Dieser Wandel wurde erwartet und gefürchtet. Die Google-Suchmaschine formalisiert die Bereitstellung ihrer KI-Vorschauen (KI-Übersichten) und sein KI-Modus (AI Fashion) in Frankreich. Die einfache Linkliste hat definitiv weitergelebt.

Diese neuen Erfahrungen verändern die Art und Weise, wie Sie Fragen stellen und das Internet erkunden können. Sie verwenden unsere neueste Familie von Gemini-Modellen, die modernste Intelligenz mit umsetzbaren Funktionen kombinieren „, sagt Google.

Was sind diese neuen KI-Funktionen für die Google-Suche?

AI Previews bieten eine KI-generierte Übersicht, um Benutzerfragen schnell zu beantworten.

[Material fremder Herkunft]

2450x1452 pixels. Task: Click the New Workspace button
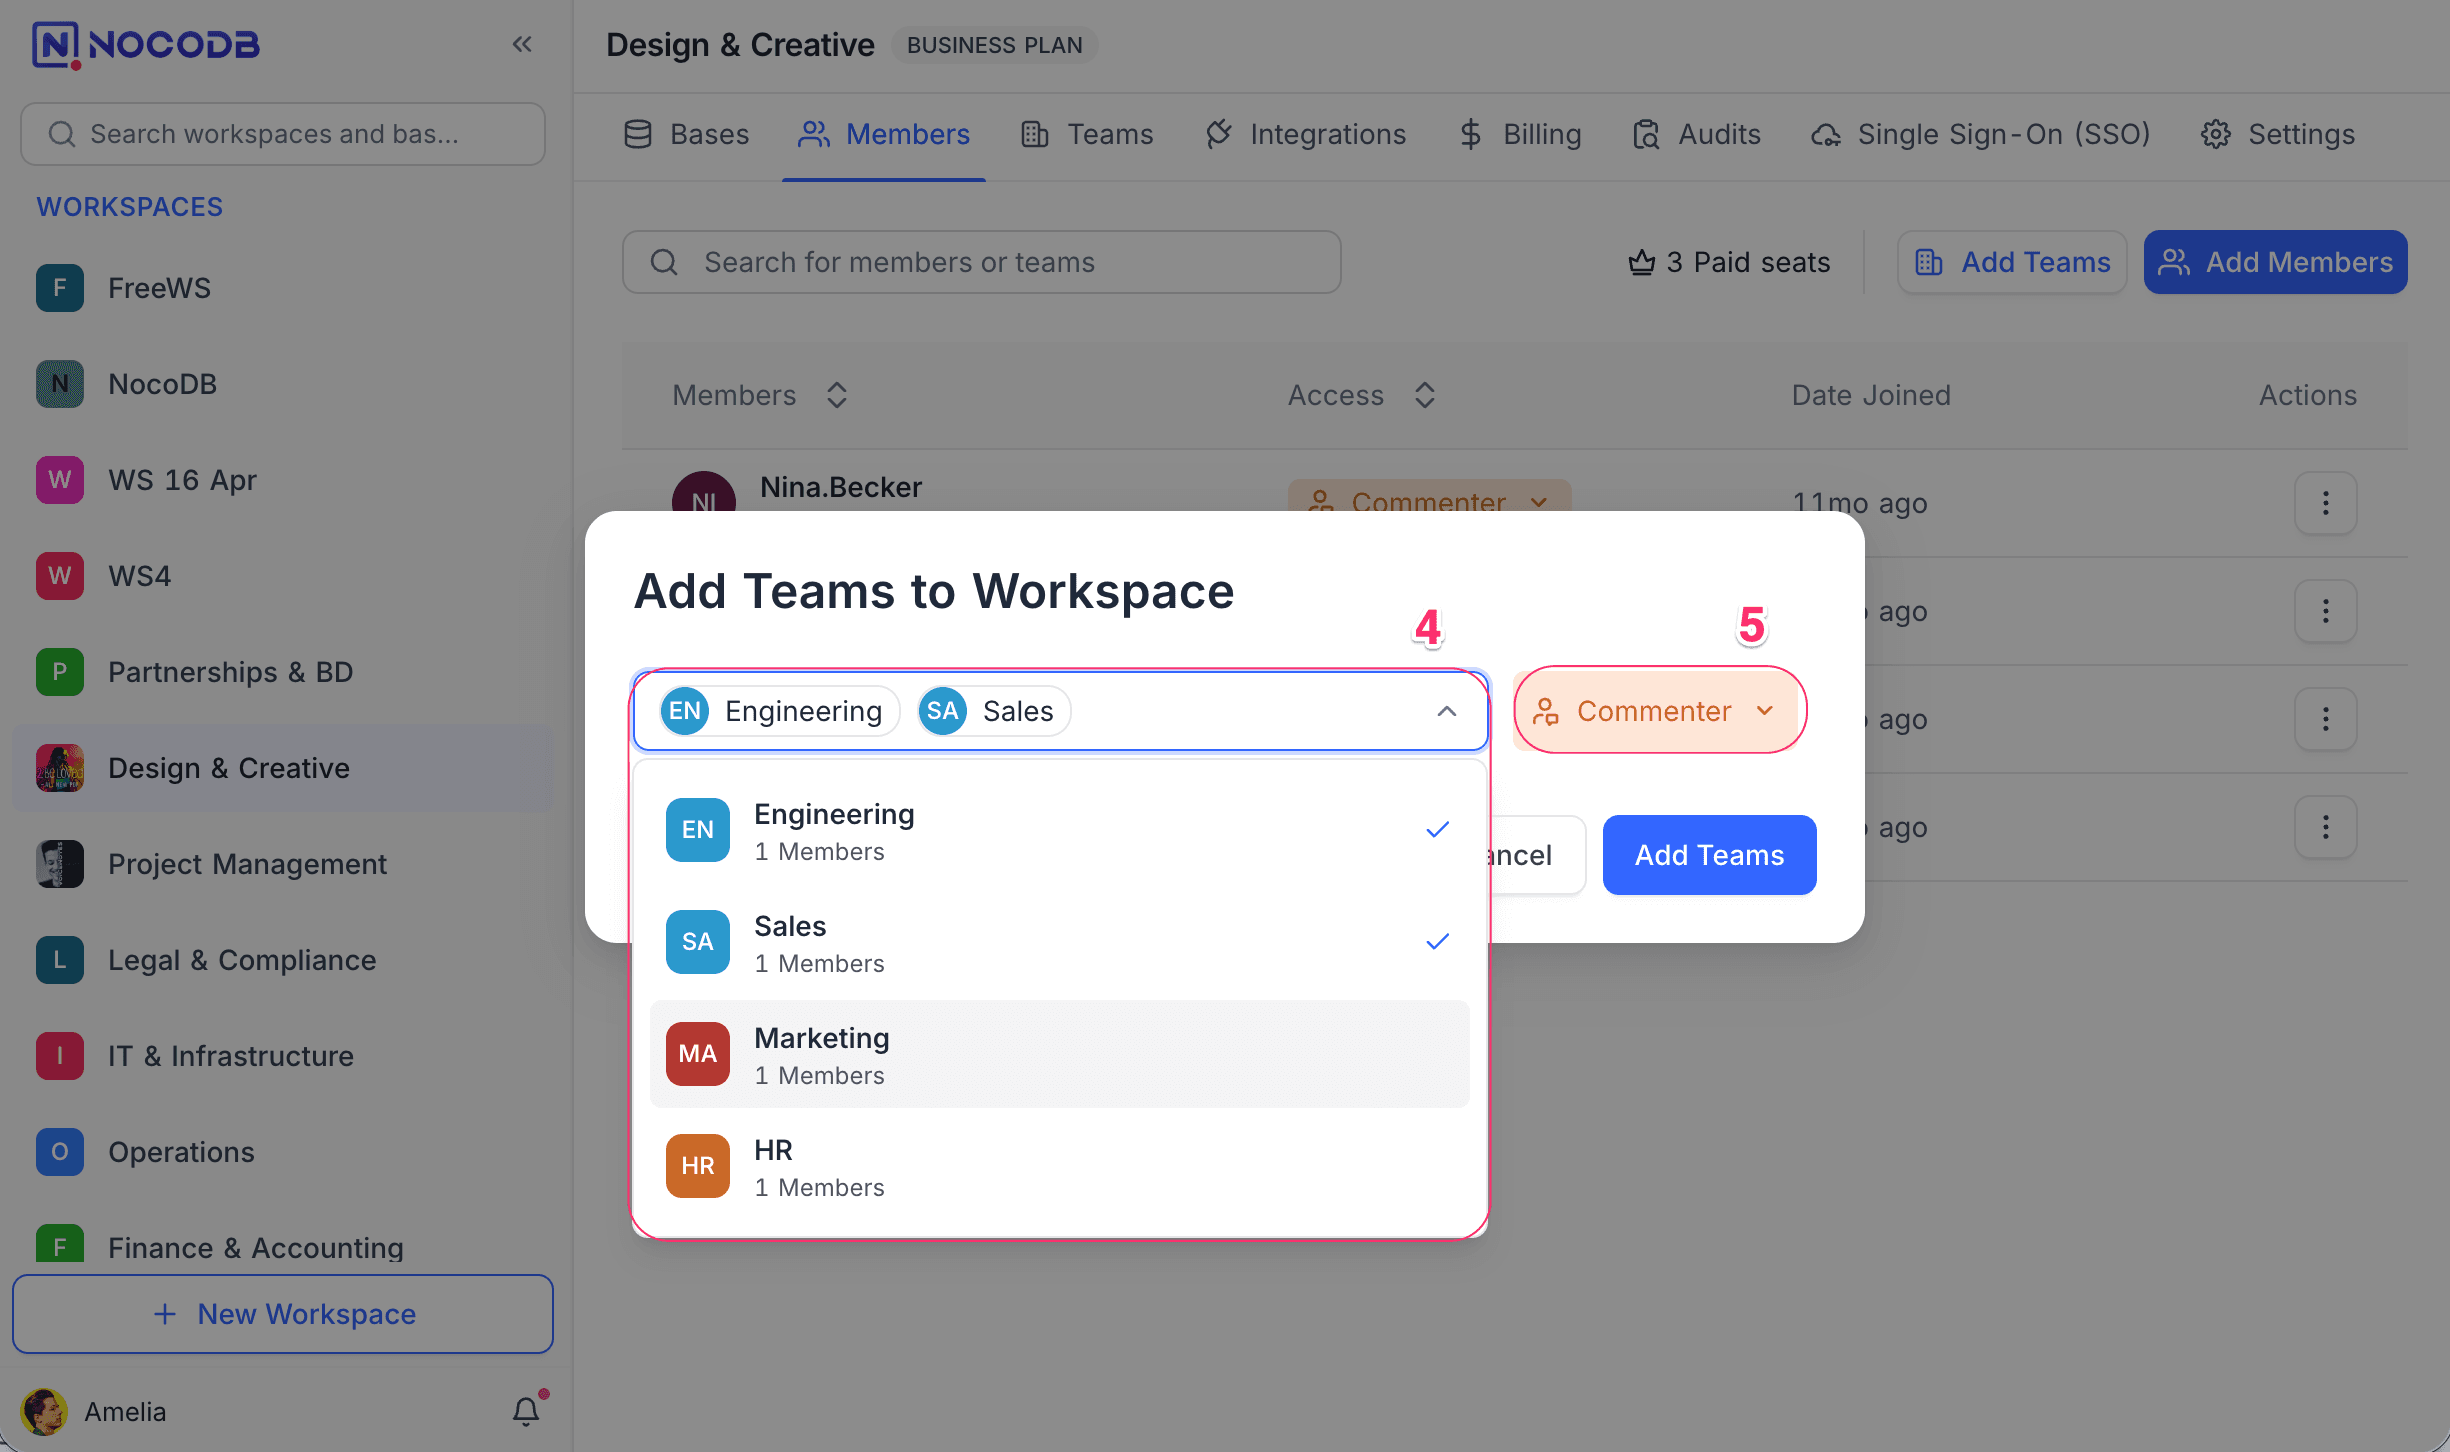pyautogui.click(x=283, y=1313)
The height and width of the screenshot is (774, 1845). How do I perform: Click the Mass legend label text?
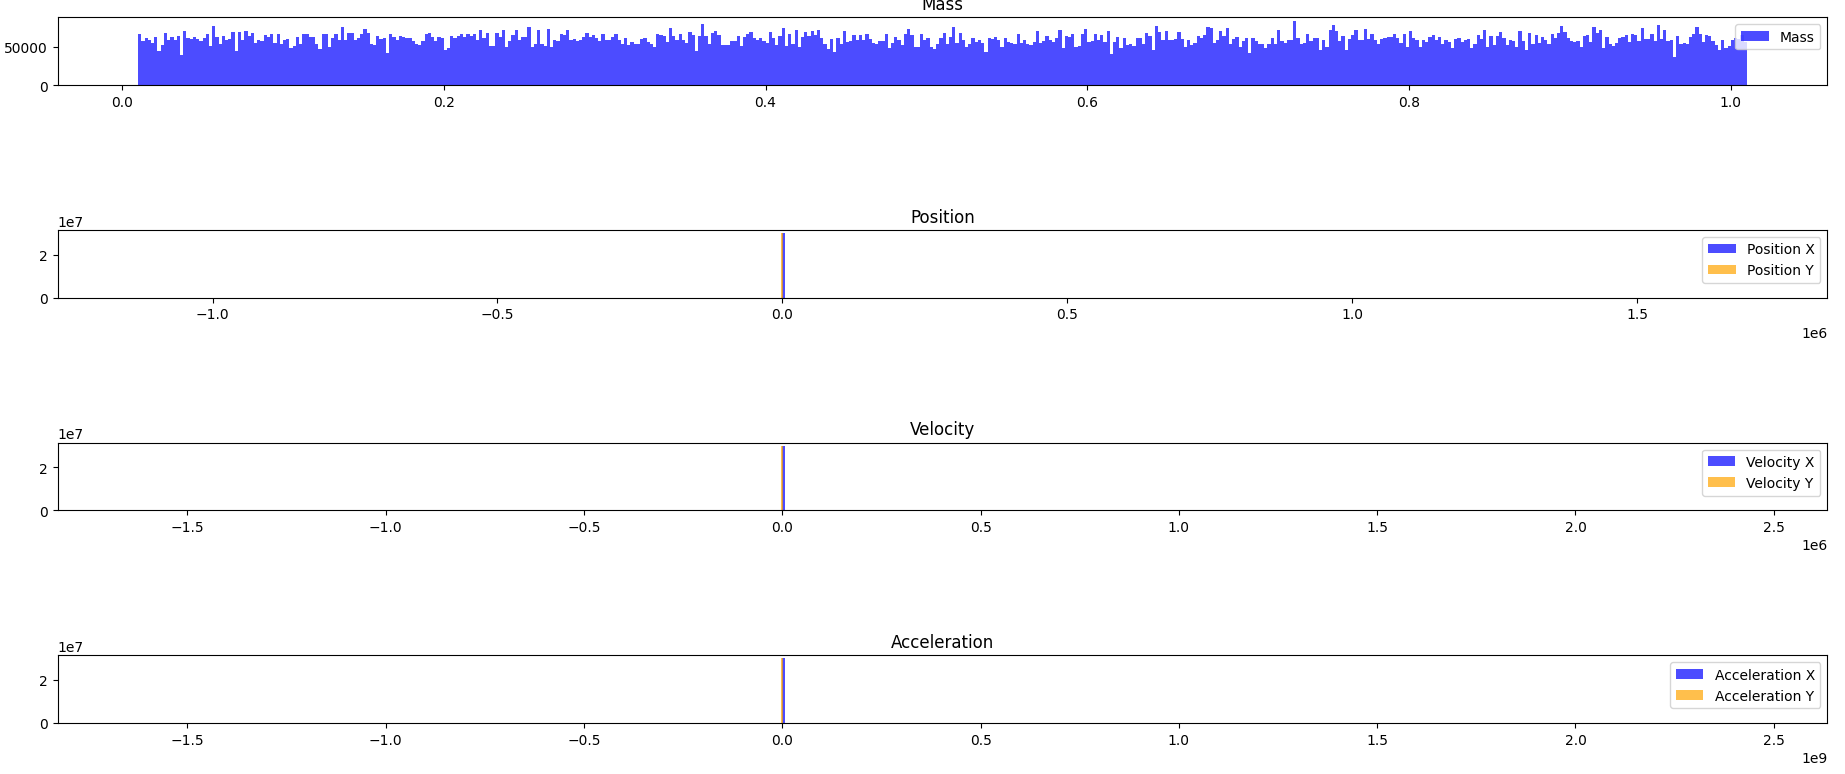point(1796,37)
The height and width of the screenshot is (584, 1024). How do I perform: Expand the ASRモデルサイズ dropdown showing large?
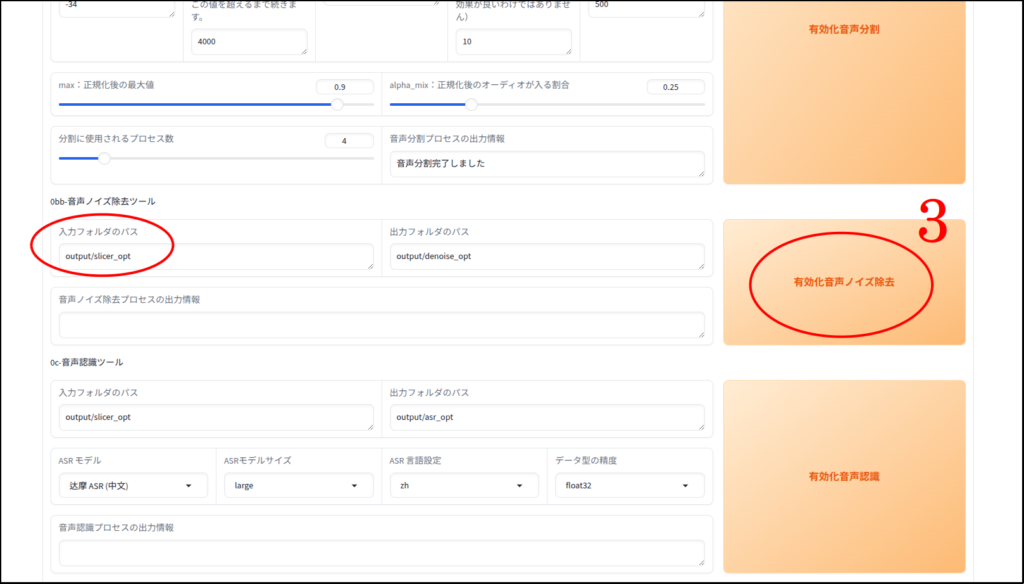297,486
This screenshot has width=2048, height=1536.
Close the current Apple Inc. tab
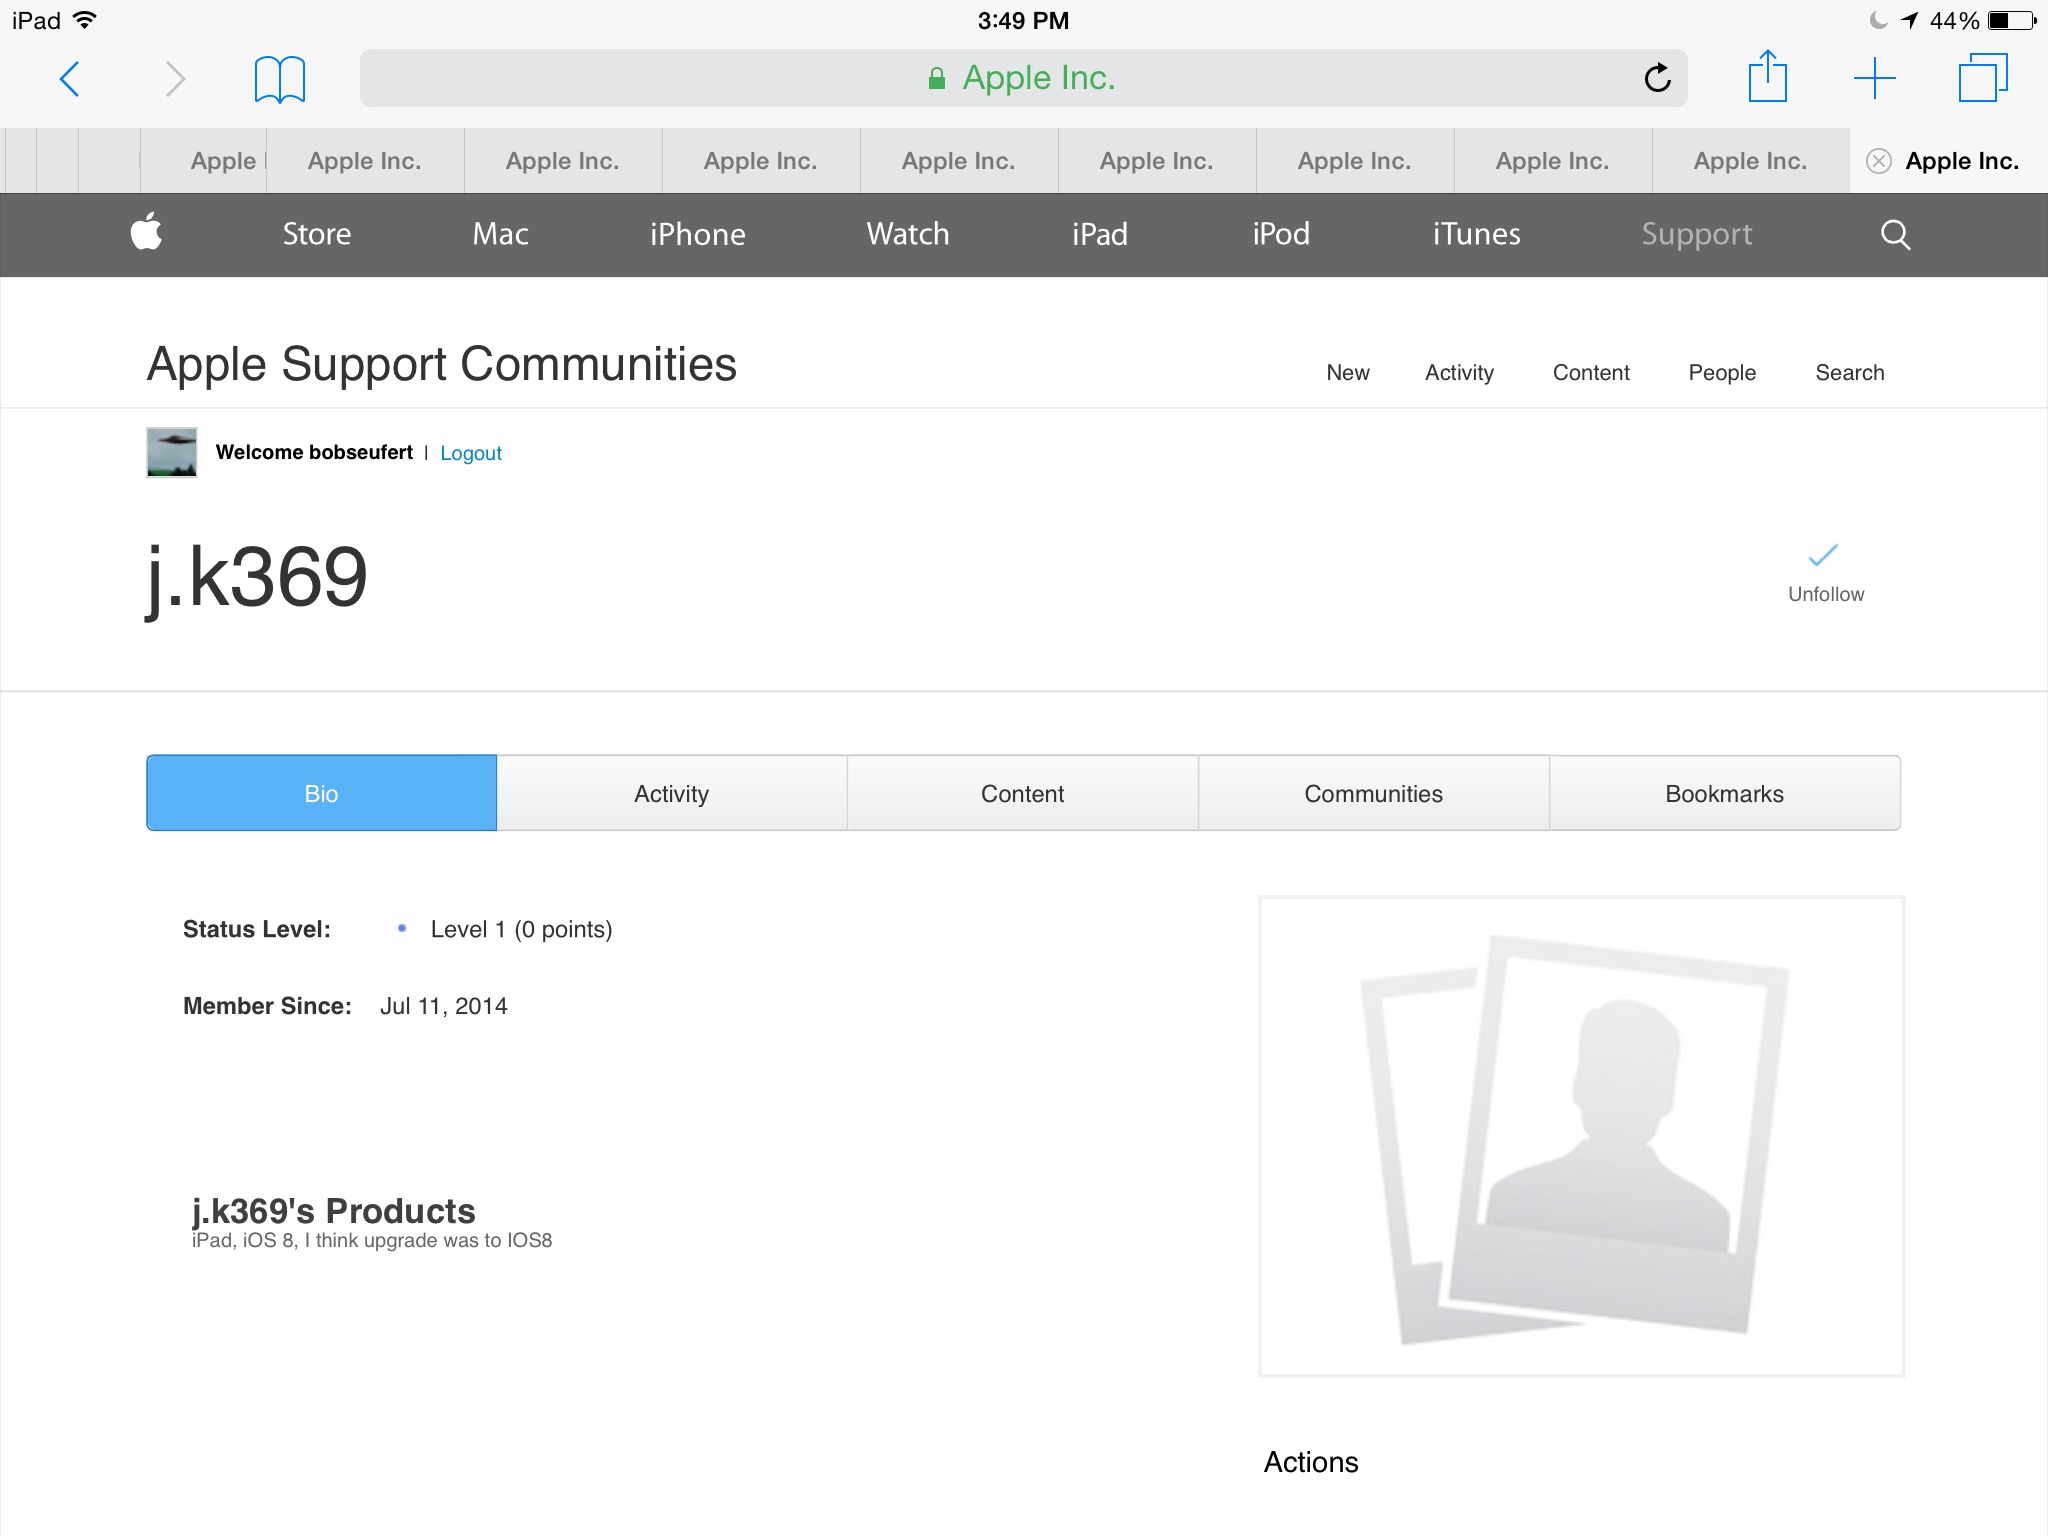pos(1879,161)
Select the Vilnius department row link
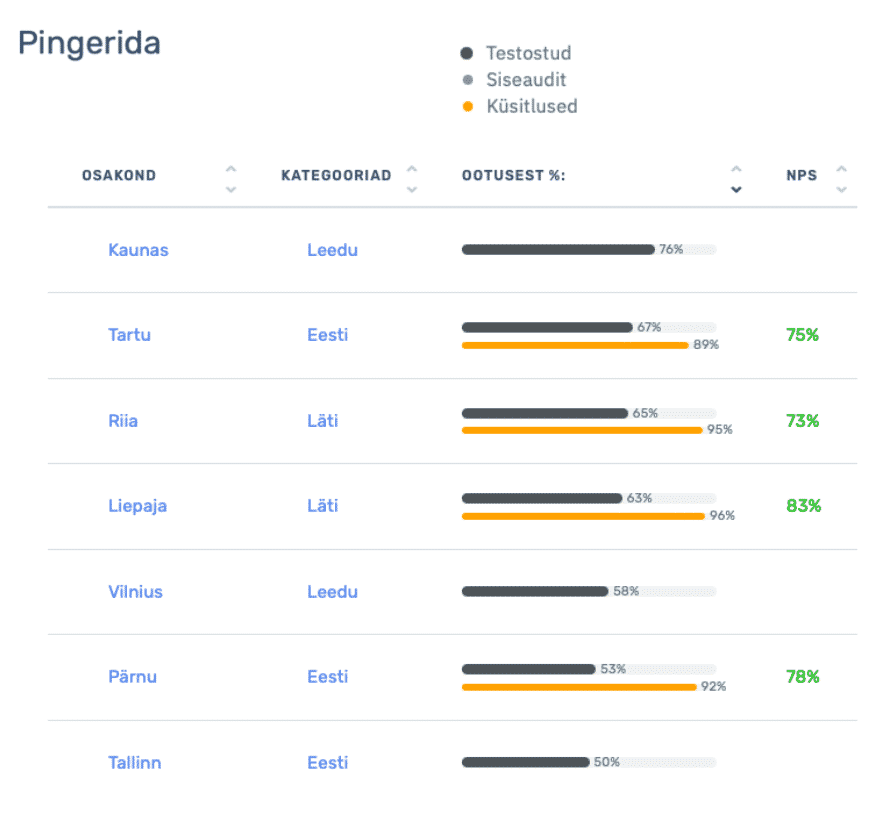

Diese Zusammenfassungen erscheinen in einem Feld über den herkömmlichen Suchergebnissen. Laut Google sind sie darauf ausgelegt, „ Nur wenn unsere Systeme feststellen, dass eine KI-gestützte Antwort zur Beantwortung Ihrer Anfrage nützlich ist.

Darüber hinaus bietet der AI-Modus ein Gesprächserlebnis weiter. Es ermöglicht Ihnen, komplexe und differenzierte Fragen per Text, Sprache oder Bild zu stellen und den Dialog mit Folgefragen fortzusetzen.

Der KI-Modus nutzt die erweiterten Argumentationsfunktionen und das tiefe multimodale Verständnis von Gemini 3.5. Es ist möglich, Vergleichstabellen zu erstellen oder vom Benutzer importierte Dateien zu analysieren.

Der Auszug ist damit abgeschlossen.